To address this, BWH investigators used state of the art natural language processing tools to review the course of more than 24,000 patients with coronary artery disease treated at either BWH or Massachusetts General Hospital between 2000 and 2011. The investigators found that women were less likely to have started taking statin therapy (81.9% of women vs 87.7% of men) or to have continued statin therapy (67.0% of women versus 71.4% of men). The team then evaluated contributions to these disparities, finding four key factors that appear to influence likelihood of treatment with statins: evaluation by a cardiologist; history of reported adverse reaction to statins; age; and smoking history.

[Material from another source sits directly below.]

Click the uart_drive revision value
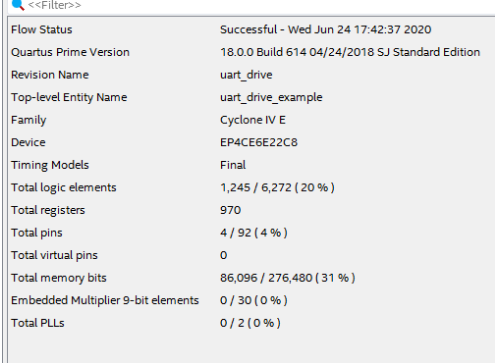The image size is (496, 364). pos(246,75)
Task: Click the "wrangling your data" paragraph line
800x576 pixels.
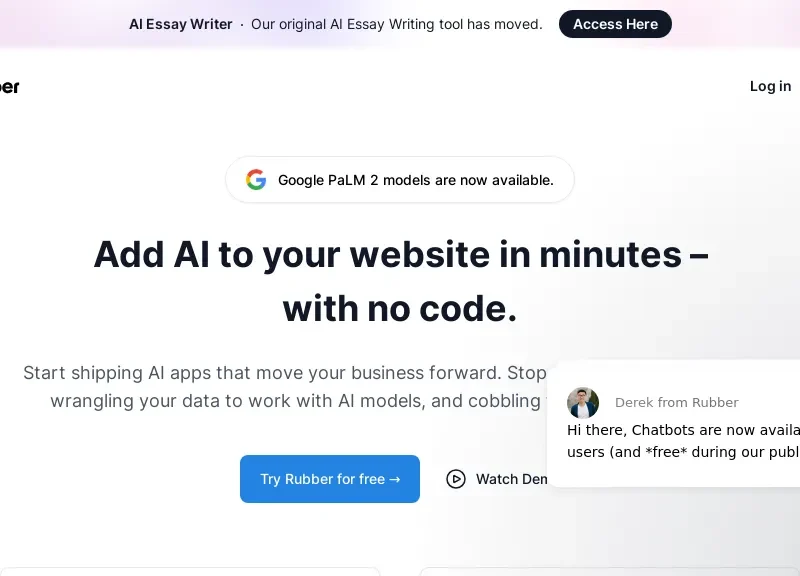Action: 295,401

They found that women were less likely than men to have been evaluated by a cardiologist, one factor that may contribute to lower rates of statin use. They also found that women were more likely than men to report adverse reactions to statins, a finding that has been reported by others although not well understood. In addition, younger patients and those with a history of smoking were more likely to have continued taking statins through the period of the study. Women, on average, experience coronary artery disease 10 years later than men and have lower smoking rates than men, both of which may partially contribute to the sex disparity in statin therapy.

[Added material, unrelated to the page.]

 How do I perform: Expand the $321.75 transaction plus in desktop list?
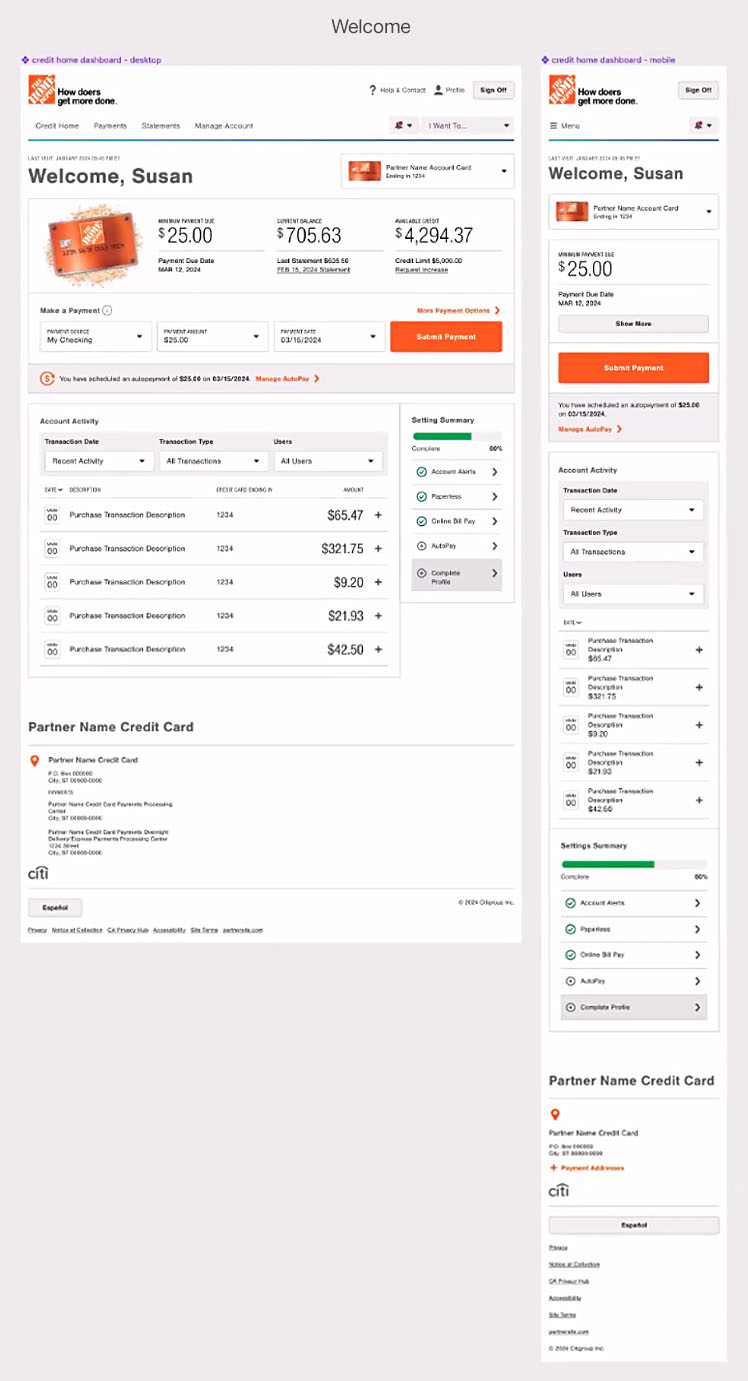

Overall, these four factors accounted for 90% of the differences seen between women and men in statin use, and point to possible interventions to help overcome this disparity. For instance, clinicians may consider restarting a patient on a statin regimen after a prior adverse statin reaction has been reported, thus re-evaluating a patient’s tolerance. Prior work by Turchin and his colleagues have provided important evidence that many so-called statin intolerant patients can take a statin without issues, if re-challenged. Undertaking this process in women may help overcome disparities in potentially lifesaving treatments. The authors note that there may also be a role for referrals to cardiologists to help narrow the gap although it is also possible that internists and primary care providers can also follow the lead of cardiologists in adopting more aggressive approaches to lowering cholesterol and risk factor modification.

“Our data reveal significant issues as well as opportunities for improving cardiovascular outcomes in women – an important objective given the under-treatment and incidence of cardiovascular disease in women,” said co-author Dr Jorge Plutzky, director of BWH Preventive Cardiology and director of the BWH Linda Joy Pollin Women’s Heart Centre. “Identifying the factors underlying decreased use of statins in women who should be treated is a first step toward overcoming these barriers and improving cardiovascular outcomes for women.”

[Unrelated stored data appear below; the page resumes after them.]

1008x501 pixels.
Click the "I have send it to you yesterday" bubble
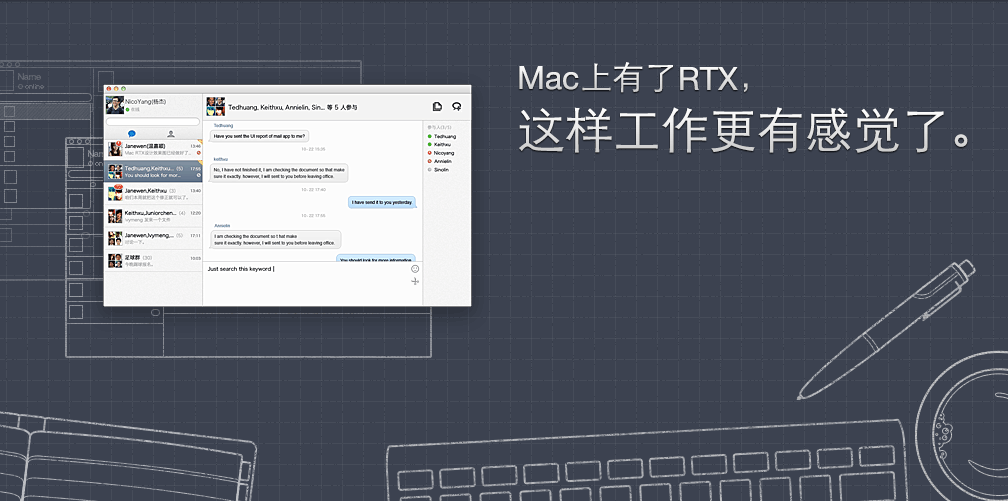[381, 202]
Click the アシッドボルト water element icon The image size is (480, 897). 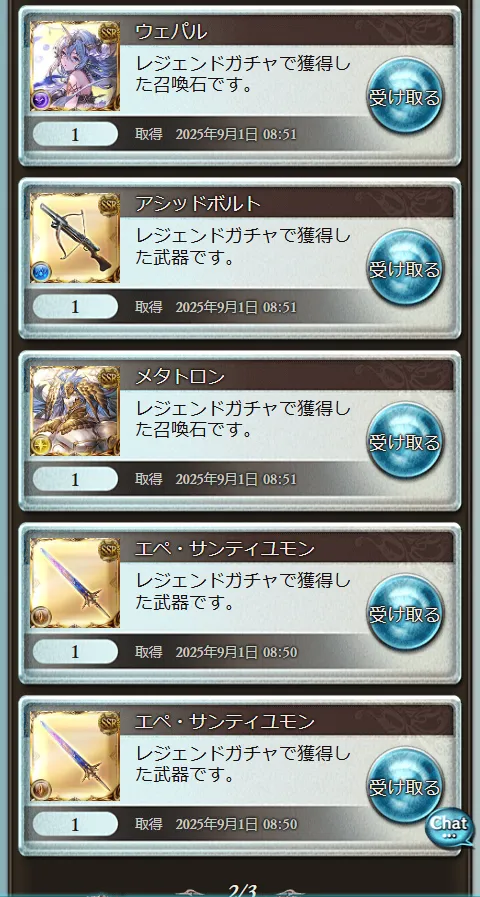point(41,271)
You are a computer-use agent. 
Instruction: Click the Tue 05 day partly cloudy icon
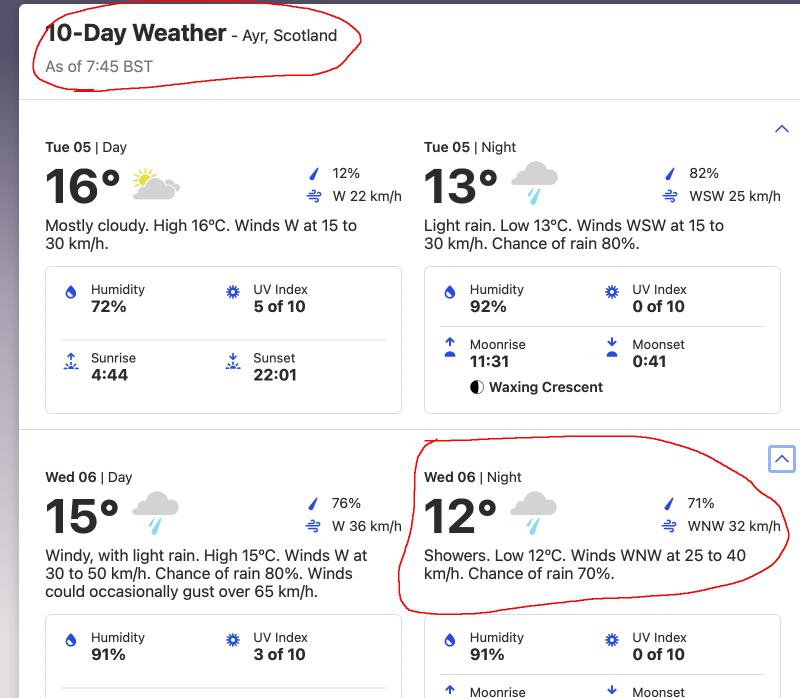pyautogui.click(x=155, y=184)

Background: Women are less likely to be prescribed statins than men. Existing reports explain only a fraction of this difference. We conducted a study to identify factors that account for sex differences in statin therapy among patients with coronary artery disease (CAD).
Methods and Results: We retrospectively studied 24,338 patients with CAD who were followed for at least a year between 2000 and 2011 at two academic medical centers. Women (9,006 / 37% of study patients) were less likely to either have initiated statin therapy (81.9% women vs. 87.7% men) or to have persistent statin therapy at the end of follow-up (67.0% women vs. 71.4% men). Women were older (72.9 vs. 68.4 years), less likely to have ever smoked (49.8% vs. 65.6%), less likely to have been evaluated by a cardiologist (57.5% vs. 64.5%) and more likely to have reported an adverse reaction to a statin (27.1% vs. 21.7%) (p < 0.0001 for all). In multivariable analysis, patients with history of smoking (OR 1.094; p 0.017), younger age (OR 1.013 / year), cardiologist evaluation (OR 1.337) and no reported adverse reactions to statins (OR 1.410) were more likely (p < 0.0001 for all) to have persistent statin therapy. Together, these four factors accounted for 90.4% of the sex disparity in persistent statin therapy.
Conclusions: Several specific factors appear to underlie divergent statin therapy in women vs. men. Identifying such drivers may facilitate programmatic interventions and stimulate further research to overcome sex differences in applying proven interventions for cardiovascular risk reduction.